On Mon, Feb 23, 2009 at 5:58 PM, Hilco Wijbenga
<[email protected]> wrote:
> Hi all,
>
> I've been trying to get a simple firewall system up-and-running in
> OpenBSD. I have "The Book of PF" and "Secure Architectures
> with OpenBSD" so I thought it would be very simple. Well, we're two
> weeks later now and still no firewall. :-) The pf rules I found in
> those books don't seem to work as I expected them to work.
>
> Before I list my current pf.conf, let me give a few more details. My
> firewall will be running a few services for my network (DHCP, NTP, and
> DNS). I need to use NAT to get my own network Internet access. DHCP
> works. I seem to have managed to get DNS (maradns on lo0 and sk1) and
> ICMP working.
>
> /etc/pf.conf
> 01 ext_if = "sk0"
> 02 int_if = "sk1"
> 03 localnet = $int_if:network
> 04 internet = $ext_if:network
> 05 udp_services = "{ domain, ntp }"
> 06 icmp_types = "{ echoreq, unreach }"
> 07
> 08 nat log on $ext_if from $localnet to any -> ($ext_if)
> 09
> 10 block log all
> 11
> 12 pass quick inet proto { tcp, udp } from $internet to any port $udp_services
> 13 pass quick inet proto { tcp, udp } from $localnet to any port $udp_services
> 14 pass quick inet proto { tcp, udp } from $lo0:network to any port
> $udp_services
> 15
> 16 pass inet proto icmp all icmp-type $icmp_types
> 17 pass from { lo0, $localnet } to any keep state
>
> a. Why do I need 12? I had expected 13 (which I don't seem to need).
> Wouldn't 12 be for incoming requests from the Internet?
yes. if you want to provide your $udp_services to others on the other
side of your firewall. and you really don't need 13 if you have 17.
you can use 'set skip on lo0' and not worry about 14 and simplify 17.
> b. Given that ping works from my network (so that presumably routing
> is okay), why doesn't anything else work? HTTP seems blocked by the
> firewall.
> c. How can I get pflog to flush immediately? I noticed I have to wait
> a minute or so before logged lines show up.
> d. Any other pointers?
I'm not sure what you are trying to do exactly with that rule sets.

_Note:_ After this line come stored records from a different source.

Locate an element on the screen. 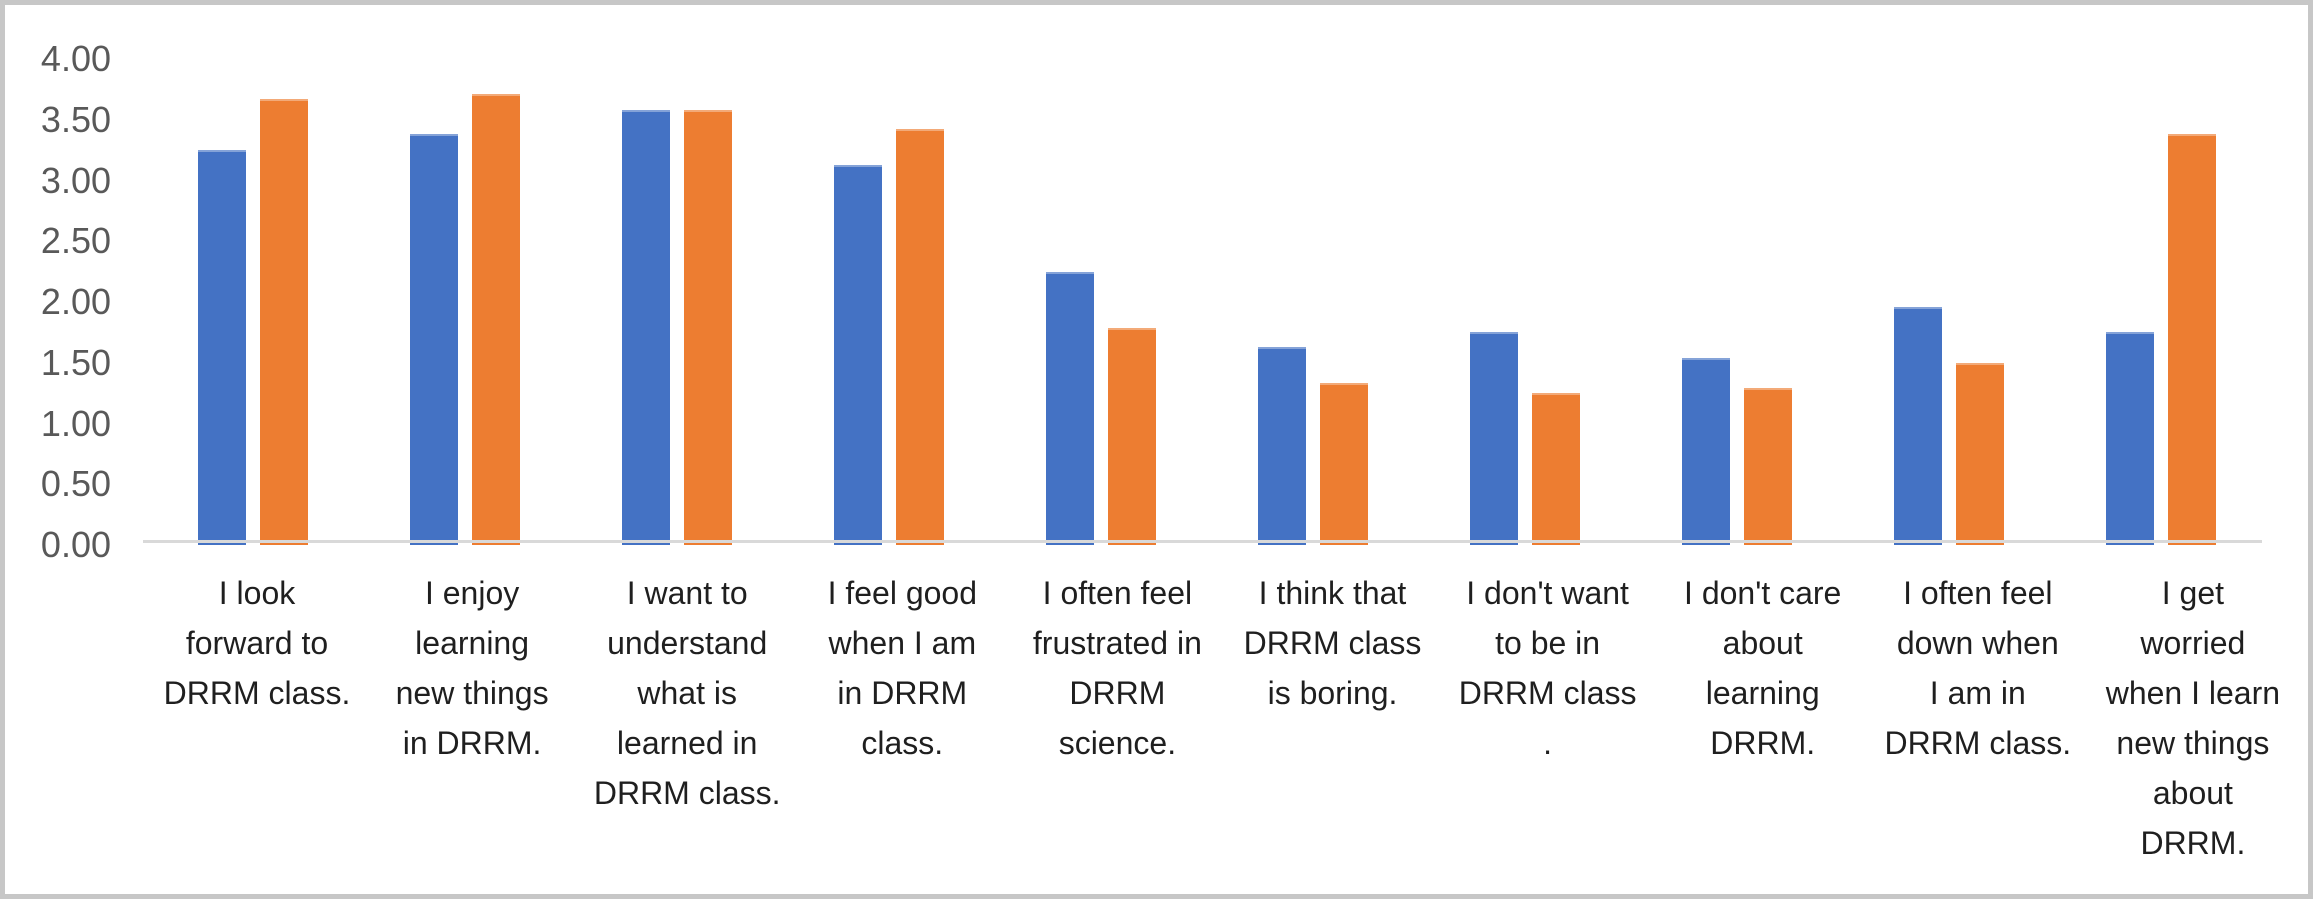  x-axis-category-label-5: I often feel frustrated in DRRM science. is located at coordinates (1117, 668).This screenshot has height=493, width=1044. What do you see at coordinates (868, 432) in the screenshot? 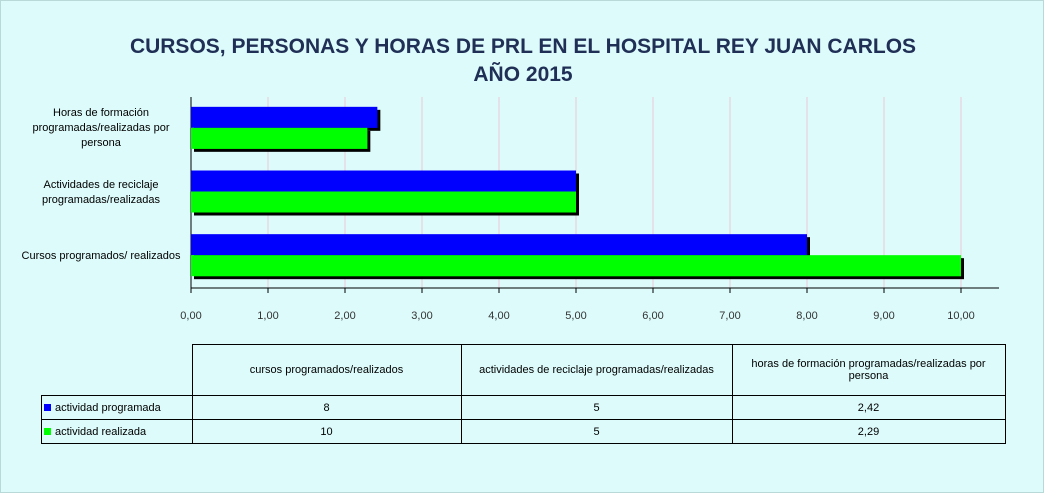
I see `table-value: 2,29` at bounding box center [868, 432].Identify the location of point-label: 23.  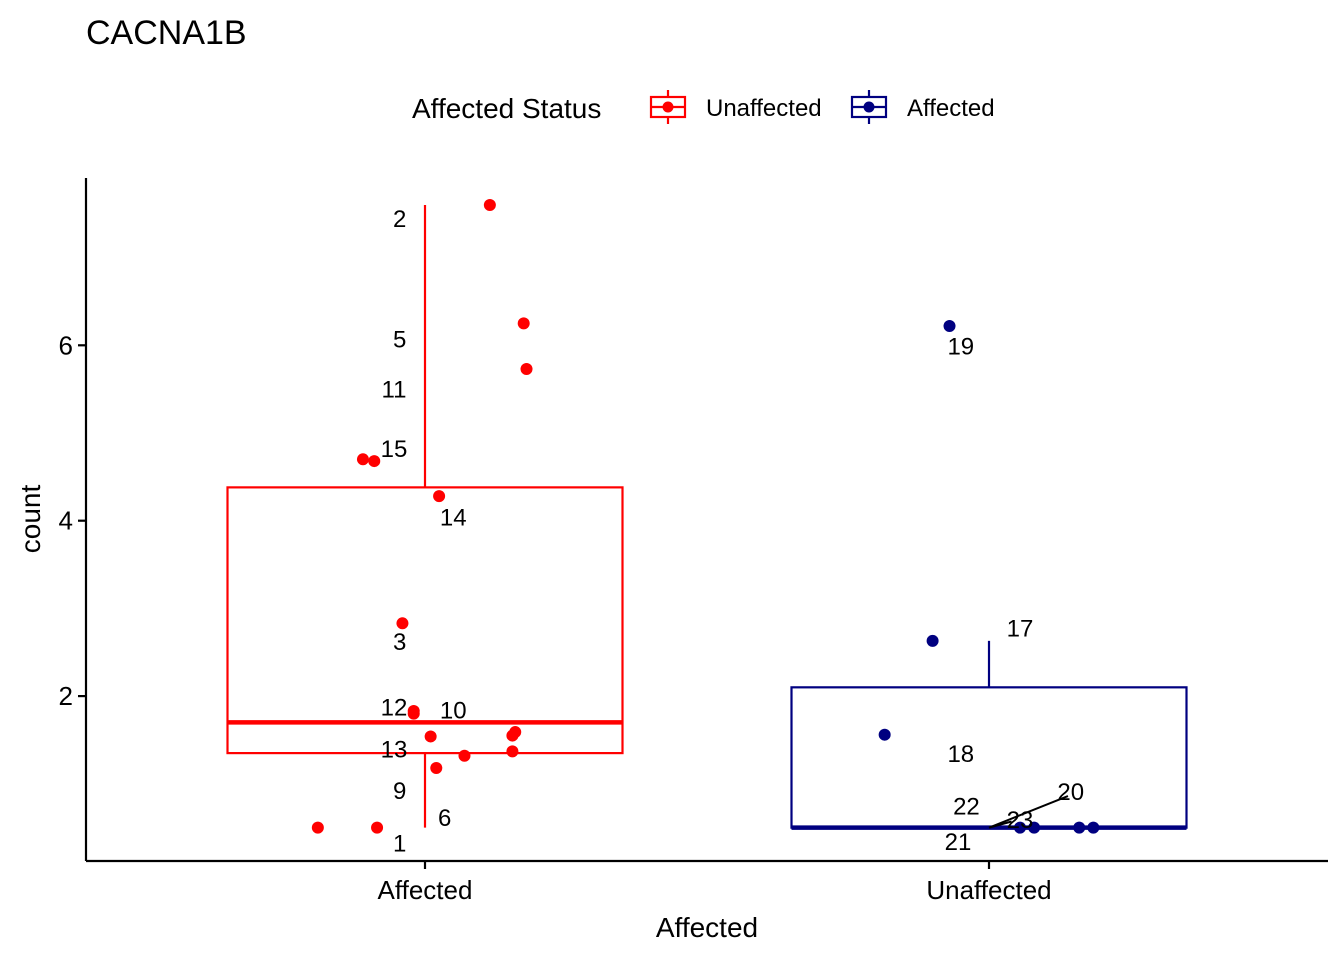
(1020, 820).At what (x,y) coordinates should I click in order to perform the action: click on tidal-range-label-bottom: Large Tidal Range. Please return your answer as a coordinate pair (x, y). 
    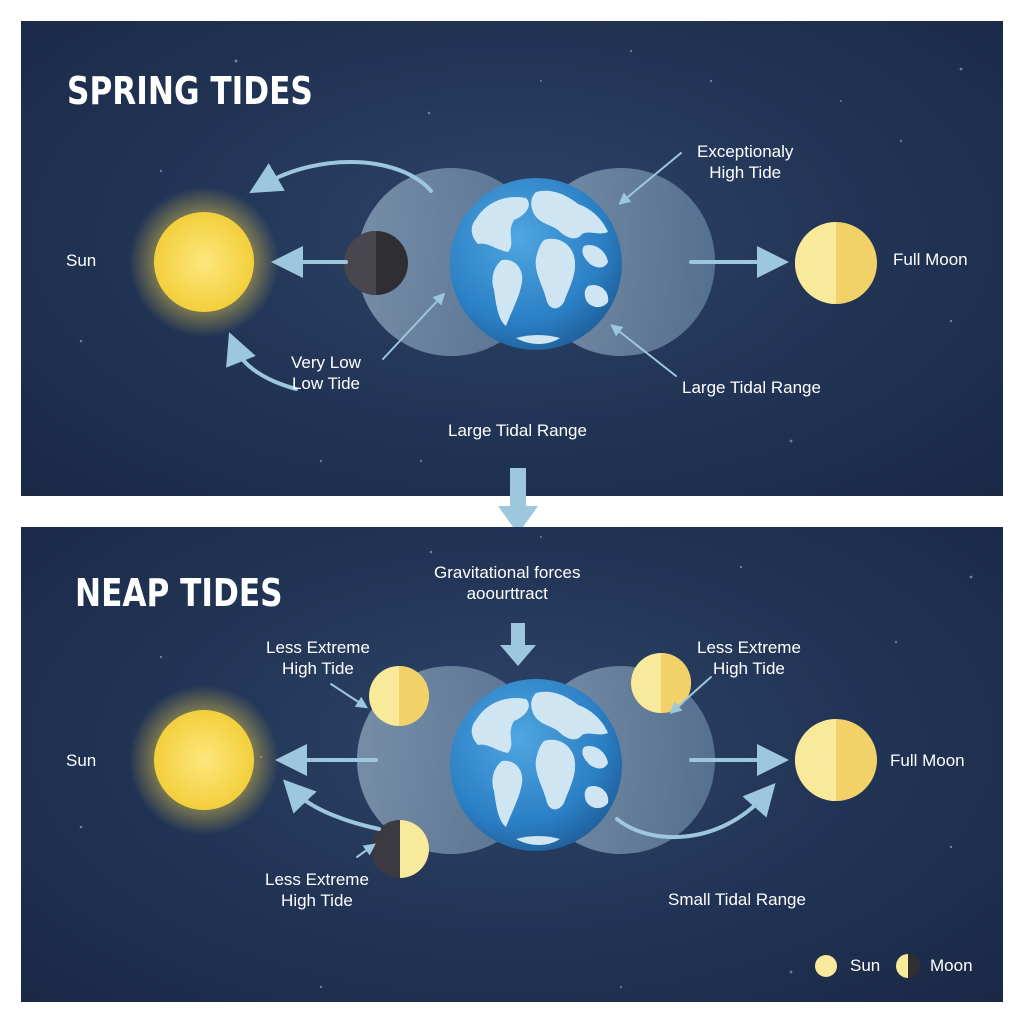
    Looking at the image, I should click on (518, 430).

But I wonder if your problem isn't pf based, but rather because you
don't have packet forwarded enabled:
$ man pfctl
/forwarding
kk
The packet filter does not itself forward packets between interfaces.
Forwarding can be enabled by setting the sysctl(8) variables
net.inet.ip.forwarding and/or net.inet6.ip6.forwarding to 1. Set them
permanently in sysctl.conf(5).
Although you say "ping works from my network", you are not clear about
what "works" means. Does it mean you can ping the firewall or can ping
yahoo.com?
I'd suggest reading through pf.conf(5) and examine each EXAMPLE section.